Große Heizungsanlagen oder komplizierte Bewässerungssysteme: Manchmal muss da auch gelötet werden. PA/CLAUDIA DRESCHER
Große Heizungsanlagen oder komplizierte Bewässerungssysteme: Manchmal muss da auch gelötet werden. PA/CLAUDIA DRESCHER
Eine andere Methode zur Nachwuchsgewinnung könnte das Berufsabitur innerhalb von vier Jahren sein, was die SHK-Innung als eine der ersten eingeführt hat. Damit könnten vor allem junge Frauen angesprochen werden. „Komplexe technische Systeme zu beherrschen ist inzwischen wichtiger, als eine Toilette vier Etagen hochschleppen zu können. Für Letzteres findet sich immer eine Lösung“, sagt Koch-Martin. Ansonsten ist die Innung auf allen Jobbörsen dabei und bietet Fortbildungen für die Mitarbeiter der Jobcenter an, die häufig keine Vorstellung von der Vielfältigkeit des Berufs haben.
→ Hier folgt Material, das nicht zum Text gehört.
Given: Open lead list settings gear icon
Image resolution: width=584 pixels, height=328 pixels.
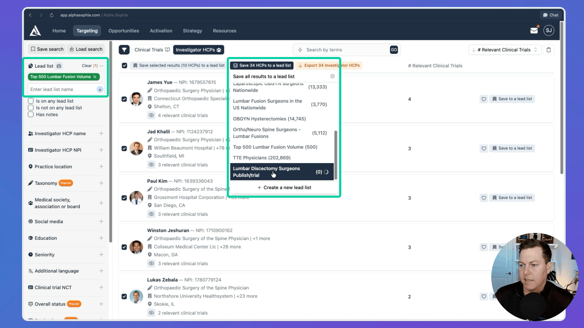Looking at the screenshot, I should 332,77.
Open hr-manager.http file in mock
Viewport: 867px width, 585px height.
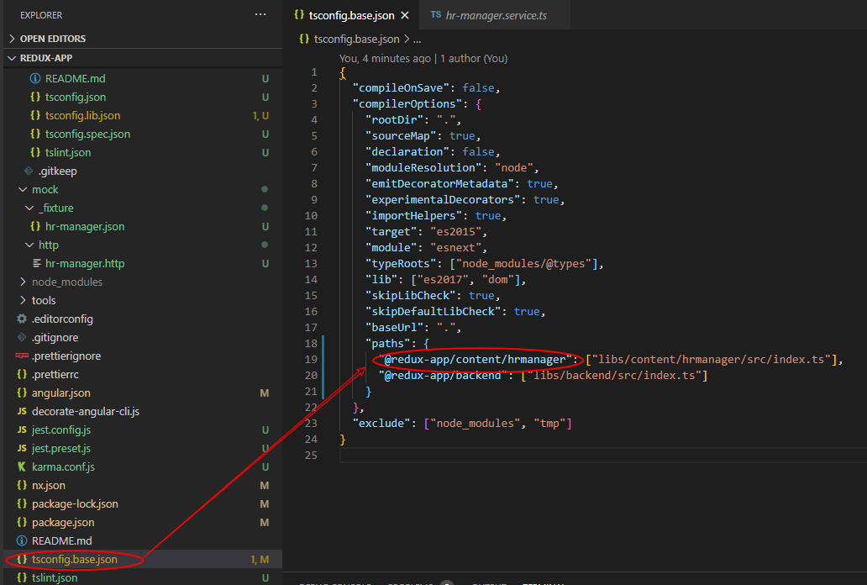[x=84, y=263]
Im Zeichen von Effizienz und Umweltschutz

Denn der Beruf ist spannend und hat Zukunft. Bis 2003 waren die Ausbildungen Heizungsbauer und Sanitärinstallateur noch getrennt. Inzwischen ist alles unter dem Begriff SHK-Anlagenmechaniker vereint. Dreieinhalb Jahre dauert die Ausbildung, in der komplexe Systeme erlernt werden müssen. „Mittlerweile handelt es sich um einen hochanspruchsvollen Beruf, der in den Hightech-Bereich geht und auch einen wichtigen Baustein zum Umweltschutz liefert“, so der Ausbildungsleiter. Es ist der Handwerksberuf, der bereits voll im digitalen Zeitalter angekommen ist. Koch-Martin kann sich vorstellen, dass bald die Hausbesitzer aus der Ferne mittels VR-Brille zur Selbstreparatur ihrer Heizung angeleitet werden. Auch das Handy spielt eine immer größere Rolle im Technikbereich, wenn man beispielsweise an Smarthomes denkt, wo alles von außerhalb gesteuert werden kann. Anlagenmechaniker sind zudem Fachleute in Sachen Gebäudesanierung, aber auch in der Effizienzsteigerung bei der Nutzung von Energie. Denn das SHK-Handwerk beschäftigt sich nicht nur mit tropfenden Wasserhähnen oder verstopften Toiletten. Klimaanlagen und komplizierte Heizungsanlagen gehören genauso dazu, wie die Fotovoltaik- oder Solaranlage auf dem Dach oder die Erdwärmepumpe im Garten. Aber auch die Konzeption und Gestaltung schöner Bäder gehört zum Aufgabenbereich dazu.